■ **Exercise goal**
Show every line of the records that contains the string "dimensions". Case counts.

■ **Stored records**

═══

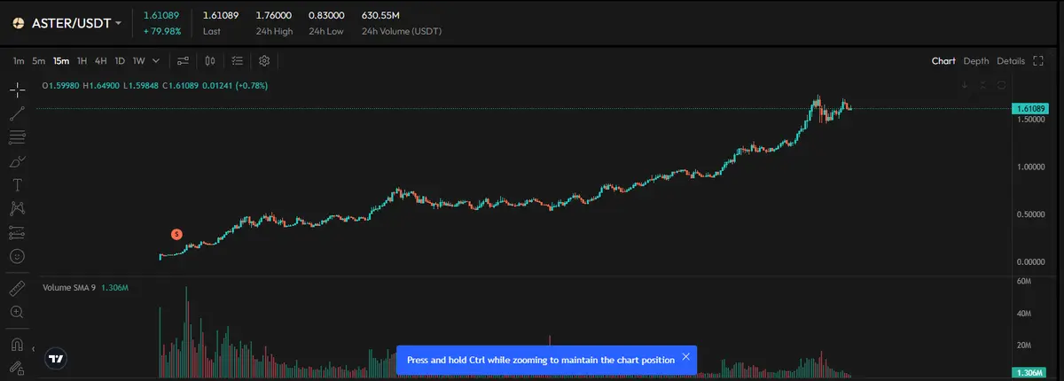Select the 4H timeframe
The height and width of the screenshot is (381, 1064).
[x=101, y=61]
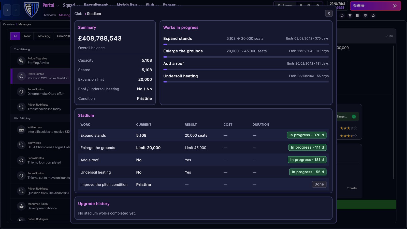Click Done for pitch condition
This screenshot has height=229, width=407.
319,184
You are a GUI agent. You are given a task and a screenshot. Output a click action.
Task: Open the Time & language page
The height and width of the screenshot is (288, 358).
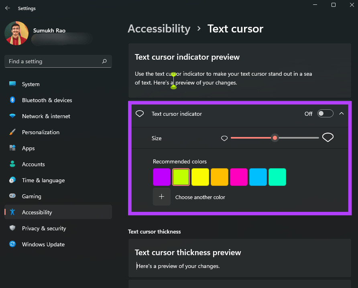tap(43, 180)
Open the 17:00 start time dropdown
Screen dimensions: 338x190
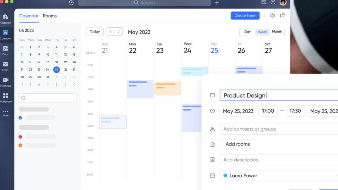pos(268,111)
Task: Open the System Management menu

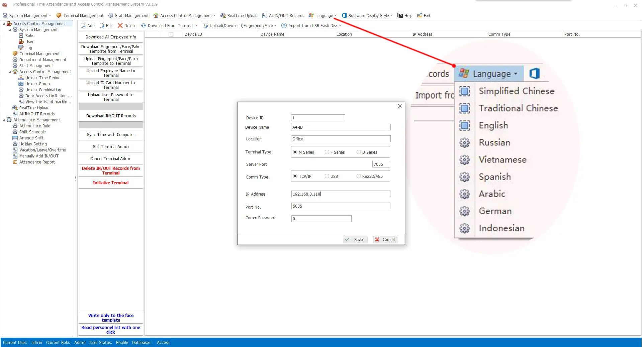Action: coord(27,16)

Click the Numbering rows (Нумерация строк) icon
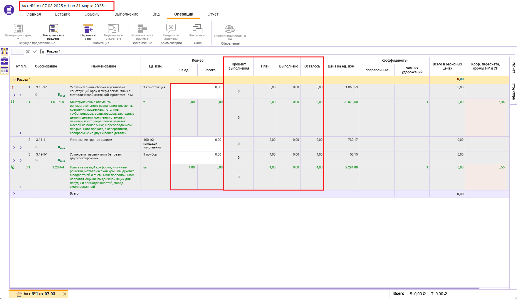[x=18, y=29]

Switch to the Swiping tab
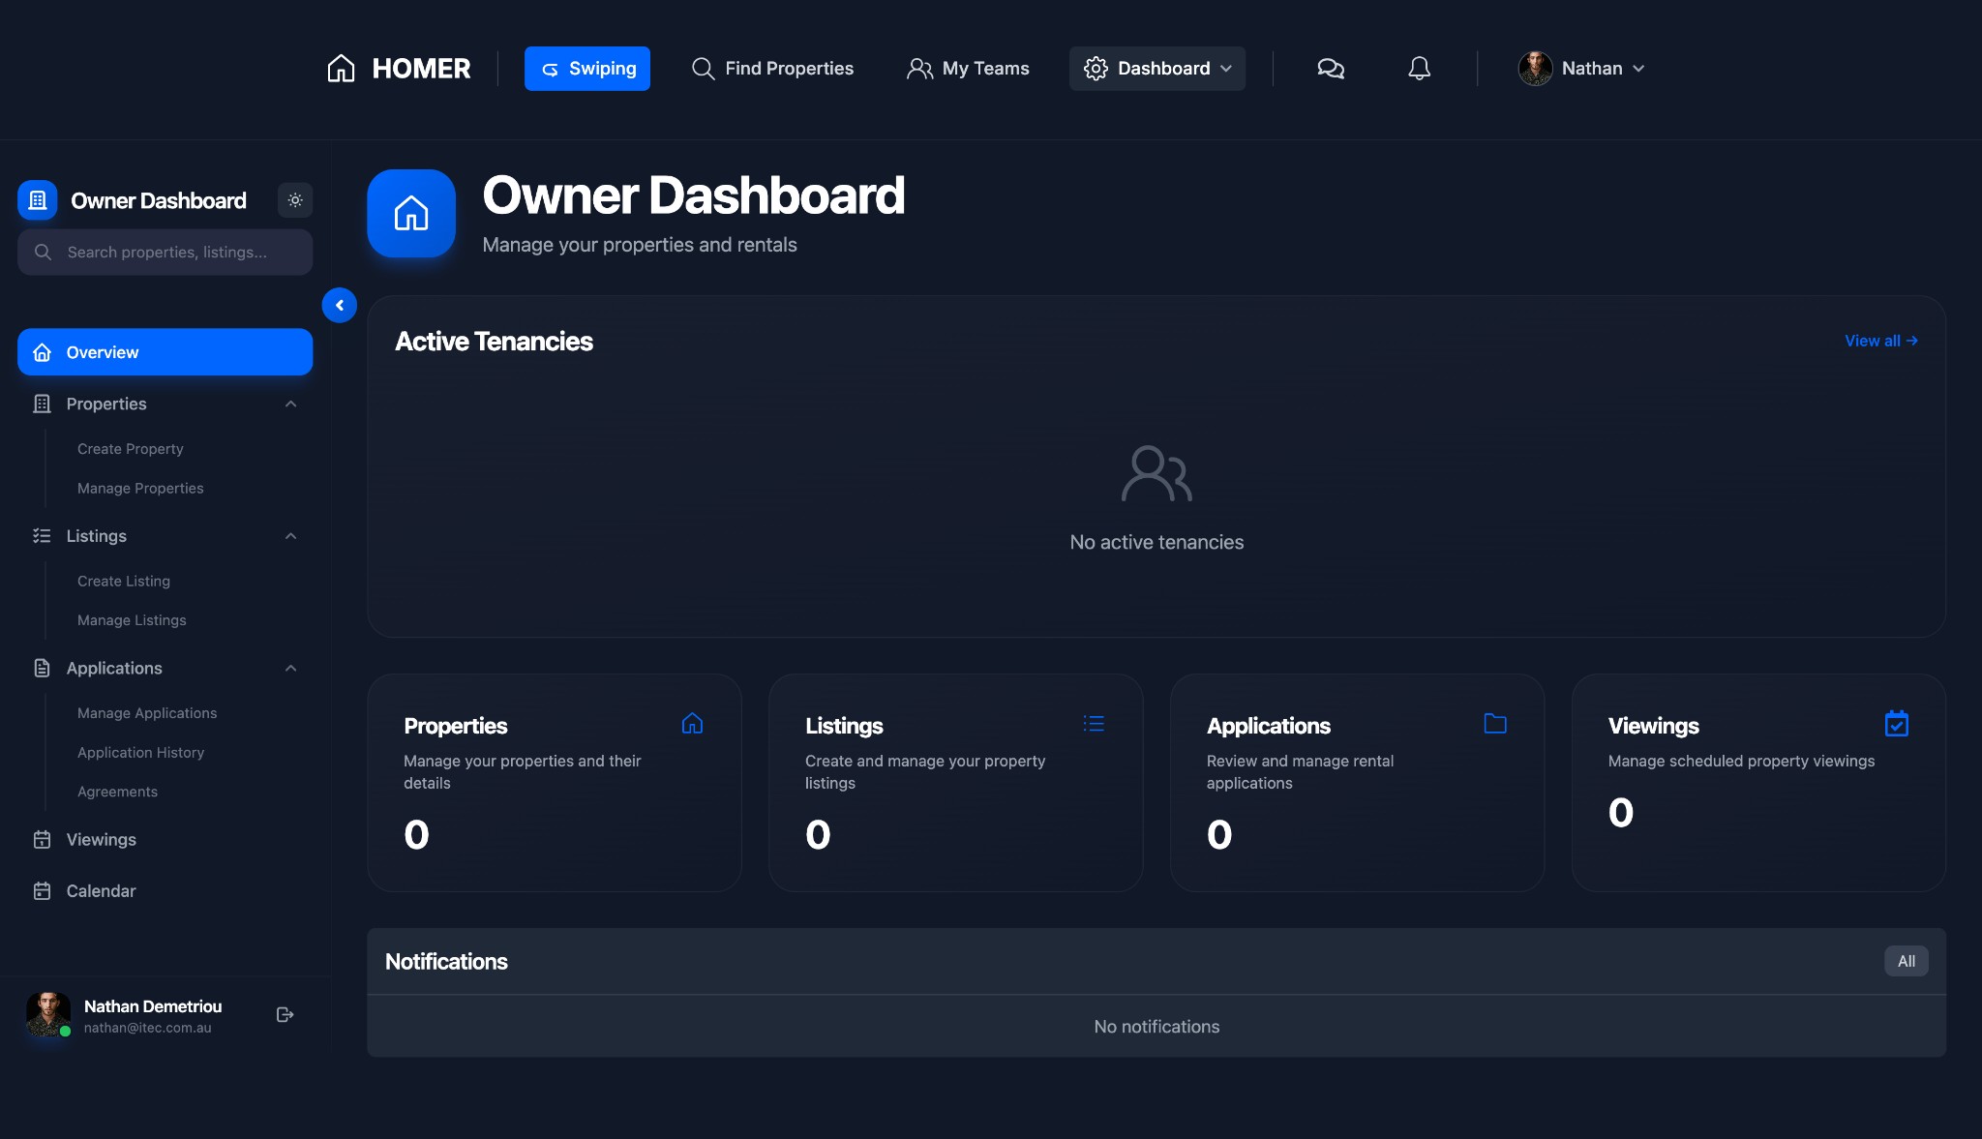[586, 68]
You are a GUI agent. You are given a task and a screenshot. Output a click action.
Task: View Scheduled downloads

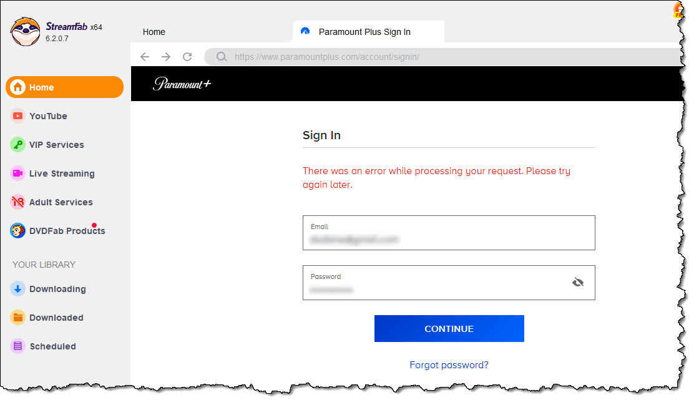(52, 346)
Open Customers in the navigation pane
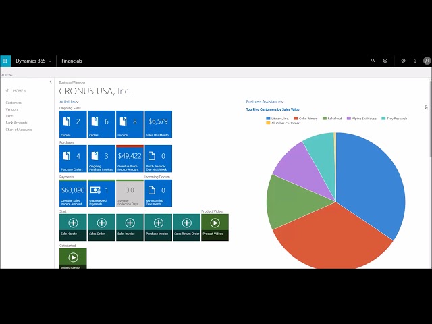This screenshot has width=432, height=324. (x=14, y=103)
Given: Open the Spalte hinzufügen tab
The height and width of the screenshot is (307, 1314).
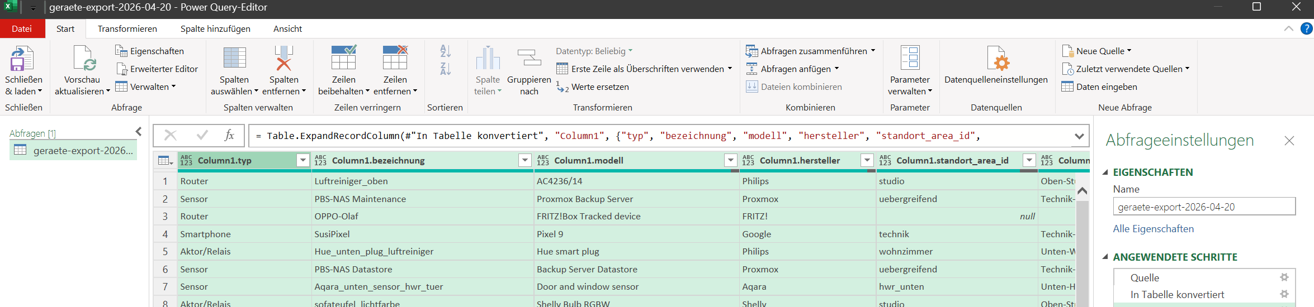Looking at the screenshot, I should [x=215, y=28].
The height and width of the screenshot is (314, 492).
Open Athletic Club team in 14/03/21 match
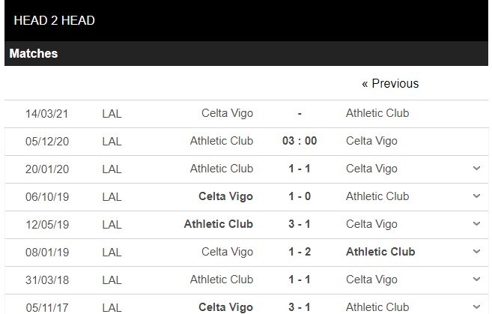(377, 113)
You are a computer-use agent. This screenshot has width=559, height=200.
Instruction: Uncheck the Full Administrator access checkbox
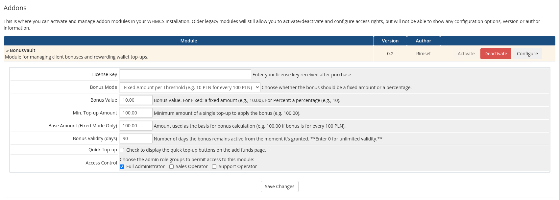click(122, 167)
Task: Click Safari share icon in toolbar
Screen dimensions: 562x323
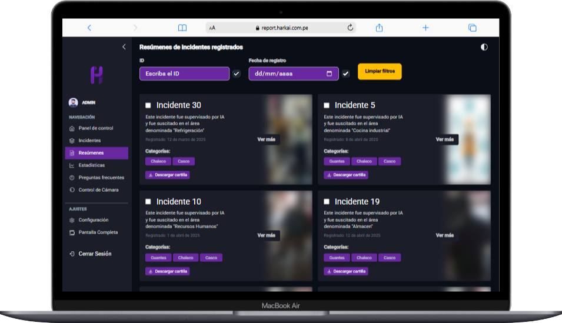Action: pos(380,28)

═══

■ **The reply**
Screen dimensions: 338x190
Screen dimensions: 562x323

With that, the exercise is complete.